Supplied material START
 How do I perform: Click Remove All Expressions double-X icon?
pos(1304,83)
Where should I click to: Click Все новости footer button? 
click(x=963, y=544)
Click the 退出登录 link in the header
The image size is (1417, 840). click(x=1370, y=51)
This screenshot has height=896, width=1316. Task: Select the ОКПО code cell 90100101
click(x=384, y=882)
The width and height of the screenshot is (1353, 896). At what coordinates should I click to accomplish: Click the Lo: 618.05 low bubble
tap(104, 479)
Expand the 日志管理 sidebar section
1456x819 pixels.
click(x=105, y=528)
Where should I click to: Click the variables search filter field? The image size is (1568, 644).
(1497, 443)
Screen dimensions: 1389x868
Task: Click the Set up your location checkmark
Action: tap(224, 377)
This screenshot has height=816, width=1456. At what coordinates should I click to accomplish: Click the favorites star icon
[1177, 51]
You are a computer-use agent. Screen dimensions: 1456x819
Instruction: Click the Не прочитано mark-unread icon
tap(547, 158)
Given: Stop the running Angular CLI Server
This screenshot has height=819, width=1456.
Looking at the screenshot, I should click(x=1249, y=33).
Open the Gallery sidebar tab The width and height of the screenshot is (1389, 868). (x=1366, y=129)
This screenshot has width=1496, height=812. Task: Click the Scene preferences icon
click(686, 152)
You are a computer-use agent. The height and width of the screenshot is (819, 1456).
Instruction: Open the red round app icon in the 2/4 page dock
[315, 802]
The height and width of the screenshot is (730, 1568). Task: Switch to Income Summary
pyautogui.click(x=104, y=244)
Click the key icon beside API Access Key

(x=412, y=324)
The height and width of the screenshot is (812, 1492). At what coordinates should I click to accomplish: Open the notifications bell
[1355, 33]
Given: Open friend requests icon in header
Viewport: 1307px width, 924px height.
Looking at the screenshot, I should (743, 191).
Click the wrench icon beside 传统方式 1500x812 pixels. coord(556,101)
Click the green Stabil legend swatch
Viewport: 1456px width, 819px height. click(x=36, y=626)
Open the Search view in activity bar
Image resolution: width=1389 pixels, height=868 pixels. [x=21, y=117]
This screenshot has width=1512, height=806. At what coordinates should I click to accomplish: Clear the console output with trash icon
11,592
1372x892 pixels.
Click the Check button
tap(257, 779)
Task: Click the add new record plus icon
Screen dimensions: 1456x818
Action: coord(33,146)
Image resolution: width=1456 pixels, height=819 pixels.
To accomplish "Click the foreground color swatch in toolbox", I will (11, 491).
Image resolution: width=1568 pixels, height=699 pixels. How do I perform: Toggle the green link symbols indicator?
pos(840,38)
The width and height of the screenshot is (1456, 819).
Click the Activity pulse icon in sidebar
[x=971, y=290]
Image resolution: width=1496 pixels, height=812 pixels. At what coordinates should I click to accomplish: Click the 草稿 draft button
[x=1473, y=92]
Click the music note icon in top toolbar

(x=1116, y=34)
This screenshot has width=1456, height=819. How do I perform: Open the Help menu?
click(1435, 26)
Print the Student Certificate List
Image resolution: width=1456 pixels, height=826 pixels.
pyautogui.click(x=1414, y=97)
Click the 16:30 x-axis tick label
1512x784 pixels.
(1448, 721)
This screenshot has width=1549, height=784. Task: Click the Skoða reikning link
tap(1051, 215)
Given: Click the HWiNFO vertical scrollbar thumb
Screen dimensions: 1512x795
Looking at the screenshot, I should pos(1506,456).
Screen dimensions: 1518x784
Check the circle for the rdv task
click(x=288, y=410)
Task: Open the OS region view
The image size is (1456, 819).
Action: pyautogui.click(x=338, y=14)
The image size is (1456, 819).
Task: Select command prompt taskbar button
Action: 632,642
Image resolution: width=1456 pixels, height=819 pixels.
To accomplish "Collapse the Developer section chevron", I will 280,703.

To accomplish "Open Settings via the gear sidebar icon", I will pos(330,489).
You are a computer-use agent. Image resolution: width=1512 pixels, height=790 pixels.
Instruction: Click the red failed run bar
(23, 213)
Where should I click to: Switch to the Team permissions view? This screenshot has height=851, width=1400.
Supplied material END
Activity>
Filter the records, keeping only lines that contain "will", and show those lines.

Answer to this problem>
To accomplish "Click the foreground color swatch in toolbox", I will (11, 491).
To accomplish "Collapse the Developer section chevron", I will 280,703.
To accomplish "Open Settings via the gear sidebar icon", I will pos(330,489).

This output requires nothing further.